[[ Record extracts open ]]
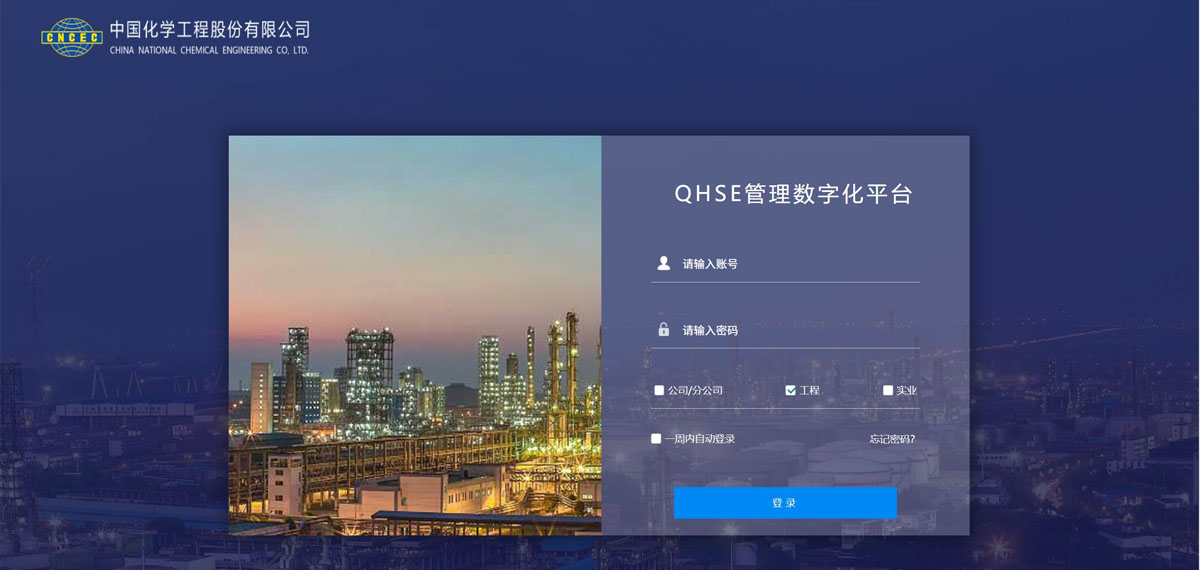Screen dimensions: 1200x570
Task: Focus the 请输入账号 account field
Action: click(x=785, y=264)
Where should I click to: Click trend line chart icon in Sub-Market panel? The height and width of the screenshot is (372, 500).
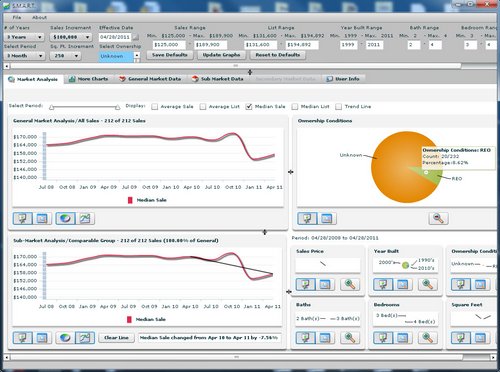pos(85,338)
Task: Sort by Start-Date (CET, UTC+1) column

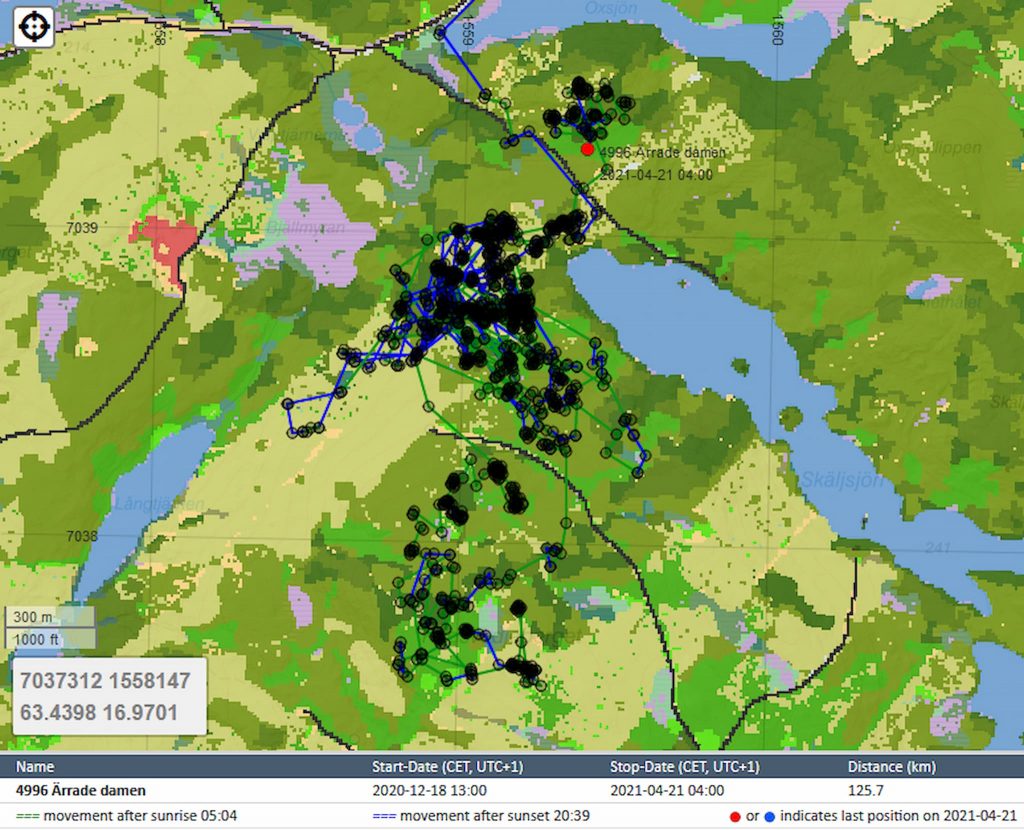Action: [x=450, y=766]
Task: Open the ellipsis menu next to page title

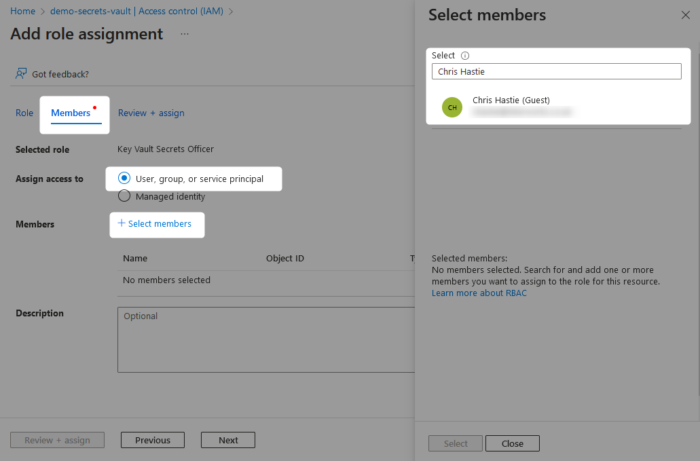Action: click(x=184, y=34)
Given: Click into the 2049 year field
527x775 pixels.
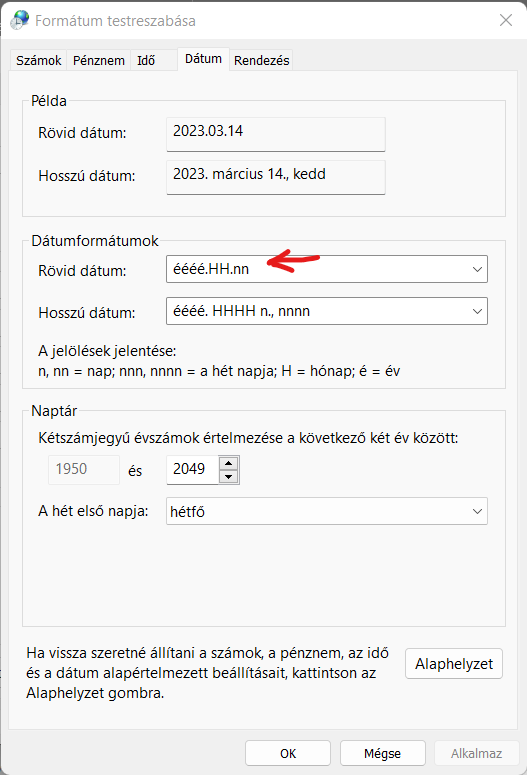Looking at the screenshot, I should [x=193, y=470].
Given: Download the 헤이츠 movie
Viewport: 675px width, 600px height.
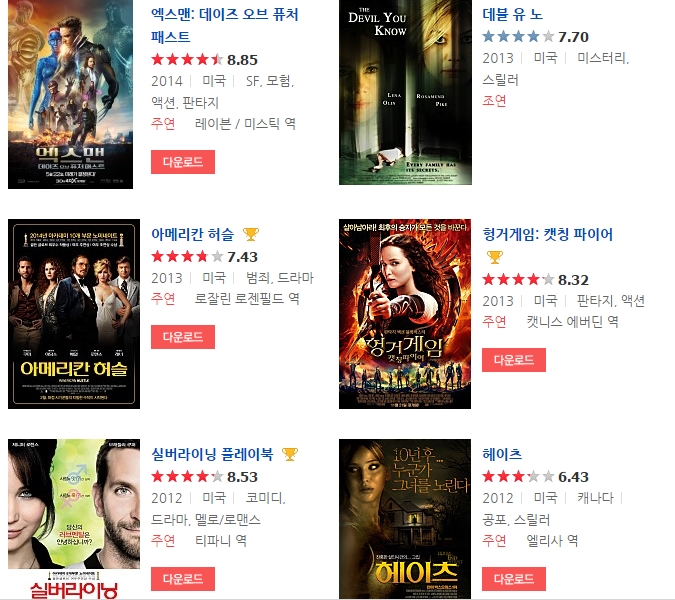Looking at the screenshot, I should click(x=514, y=579).

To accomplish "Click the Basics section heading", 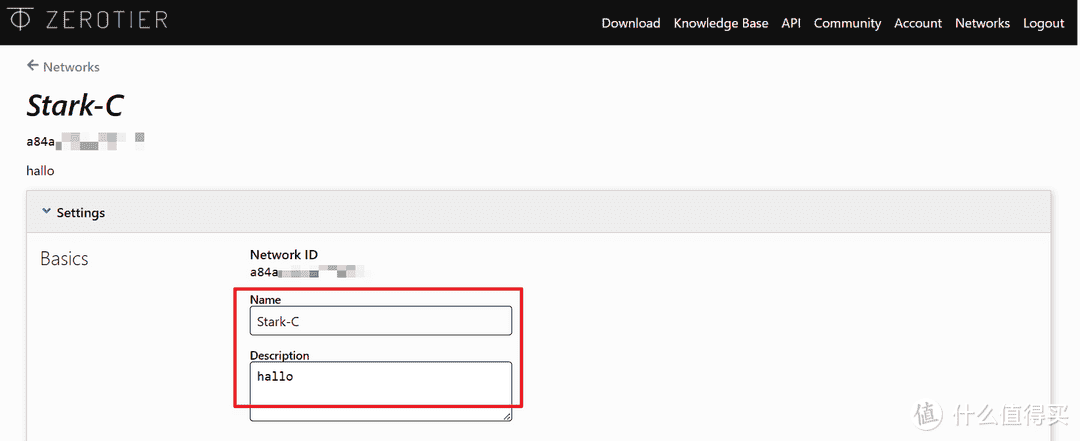I will coord(64,259).
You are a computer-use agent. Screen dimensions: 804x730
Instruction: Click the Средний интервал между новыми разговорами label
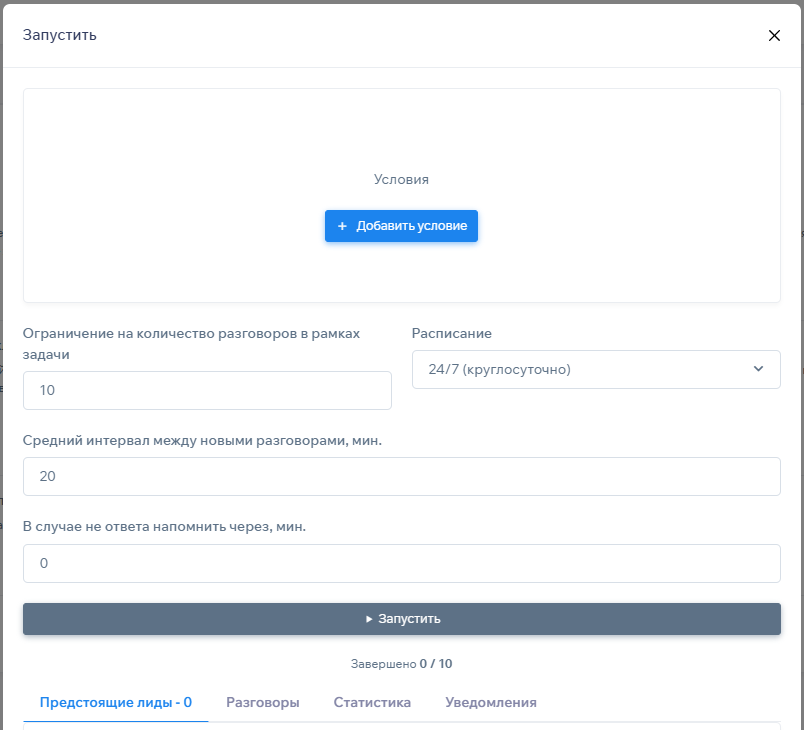(x=203, y=440)
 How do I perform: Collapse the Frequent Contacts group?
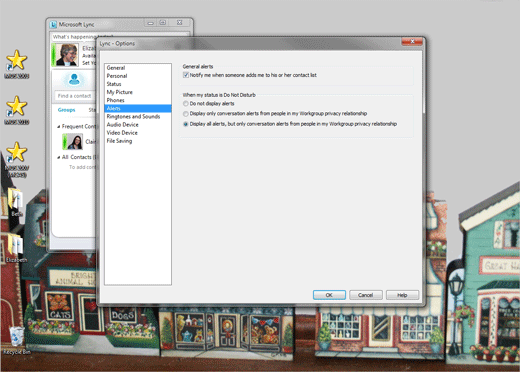click(59, 127)
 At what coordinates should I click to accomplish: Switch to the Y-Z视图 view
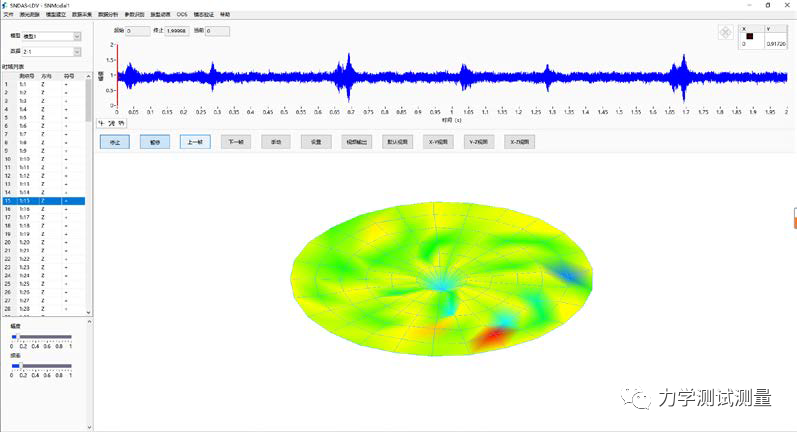(x=478, y=142)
[[ Record extracts closed ]]
> Task directions
From the records above, write out exactly the lines that begin at the line with "Where should I" and end at the line with "Given: Click into the 2049 year field". Pictures must not appear in the output.

> Output
Where should I click to: Click trend line chart icon in Sub-Market panel? The height and width of the screenshot is (372, 500).
pos(85,338)
Task: Sort by Start-Date (CET, UTC+1) column

Action: [x=450, y=766]
Task: Open the ellipsis menu next to page title

Action: click(x=184, y=34)
Given: Click into the 2049 year field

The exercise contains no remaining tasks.